→ **What you should do**: Extract and repeat exactly the lines starting with the line that contains "Where should I click to: Click the chart" and going on through the line that contains "click(x=1021, y=55)", including both of those lines.

Stored data entries
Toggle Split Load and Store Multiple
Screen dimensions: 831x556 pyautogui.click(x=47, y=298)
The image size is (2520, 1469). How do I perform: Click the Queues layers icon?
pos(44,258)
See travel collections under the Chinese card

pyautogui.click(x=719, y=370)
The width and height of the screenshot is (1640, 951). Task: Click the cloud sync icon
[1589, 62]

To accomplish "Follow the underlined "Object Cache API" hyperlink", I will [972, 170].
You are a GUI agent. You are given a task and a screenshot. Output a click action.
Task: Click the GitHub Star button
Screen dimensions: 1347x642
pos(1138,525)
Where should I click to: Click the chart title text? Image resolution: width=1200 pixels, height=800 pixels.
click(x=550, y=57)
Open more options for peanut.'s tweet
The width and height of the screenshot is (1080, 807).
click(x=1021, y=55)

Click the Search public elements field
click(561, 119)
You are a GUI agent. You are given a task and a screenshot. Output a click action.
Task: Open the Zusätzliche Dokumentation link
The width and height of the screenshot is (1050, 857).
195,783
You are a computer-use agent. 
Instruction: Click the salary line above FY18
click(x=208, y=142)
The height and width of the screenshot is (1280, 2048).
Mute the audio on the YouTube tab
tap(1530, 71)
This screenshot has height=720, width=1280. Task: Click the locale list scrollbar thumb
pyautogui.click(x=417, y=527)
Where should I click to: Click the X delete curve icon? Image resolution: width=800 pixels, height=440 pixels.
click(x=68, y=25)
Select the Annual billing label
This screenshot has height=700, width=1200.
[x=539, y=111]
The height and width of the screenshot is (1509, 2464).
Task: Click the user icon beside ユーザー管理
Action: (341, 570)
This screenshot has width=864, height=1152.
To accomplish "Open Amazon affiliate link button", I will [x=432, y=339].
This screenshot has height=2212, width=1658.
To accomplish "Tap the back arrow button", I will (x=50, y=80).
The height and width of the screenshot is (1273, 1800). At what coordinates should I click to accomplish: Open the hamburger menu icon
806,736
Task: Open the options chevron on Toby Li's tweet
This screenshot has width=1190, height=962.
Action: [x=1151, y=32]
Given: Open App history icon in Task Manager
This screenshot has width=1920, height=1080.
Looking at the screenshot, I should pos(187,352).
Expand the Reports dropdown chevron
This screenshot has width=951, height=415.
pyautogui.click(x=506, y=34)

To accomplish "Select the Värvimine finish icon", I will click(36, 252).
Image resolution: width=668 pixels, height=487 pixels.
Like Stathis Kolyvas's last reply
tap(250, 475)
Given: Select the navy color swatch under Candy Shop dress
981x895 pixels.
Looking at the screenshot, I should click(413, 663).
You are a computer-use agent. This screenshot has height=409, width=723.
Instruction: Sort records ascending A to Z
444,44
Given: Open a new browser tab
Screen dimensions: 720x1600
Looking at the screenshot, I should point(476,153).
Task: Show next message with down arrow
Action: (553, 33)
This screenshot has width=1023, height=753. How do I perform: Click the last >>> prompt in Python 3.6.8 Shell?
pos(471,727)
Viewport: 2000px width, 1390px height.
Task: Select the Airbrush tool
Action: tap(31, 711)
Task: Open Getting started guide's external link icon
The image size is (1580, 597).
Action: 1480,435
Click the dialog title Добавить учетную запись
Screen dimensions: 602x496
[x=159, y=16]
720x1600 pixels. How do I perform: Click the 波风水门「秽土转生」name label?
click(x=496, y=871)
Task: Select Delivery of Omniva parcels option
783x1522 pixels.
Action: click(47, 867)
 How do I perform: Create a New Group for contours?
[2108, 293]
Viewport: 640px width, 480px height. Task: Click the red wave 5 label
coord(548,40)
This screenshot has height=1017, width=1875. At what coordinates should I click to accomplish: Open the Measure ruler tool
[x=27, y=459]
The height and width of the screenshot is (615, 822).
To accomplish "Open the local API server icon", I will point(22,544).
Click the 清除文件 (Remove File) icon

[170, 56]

→ **Correct result**:
Where should I click to: Click the chart title text? Image resolution: width=1200 pixels, height=800 pixels.
click(x=550, y=57)
Open more options for peanut.'s tweet
The width and height of the screenshot is (1080, 807).
click(x=1021, y=55)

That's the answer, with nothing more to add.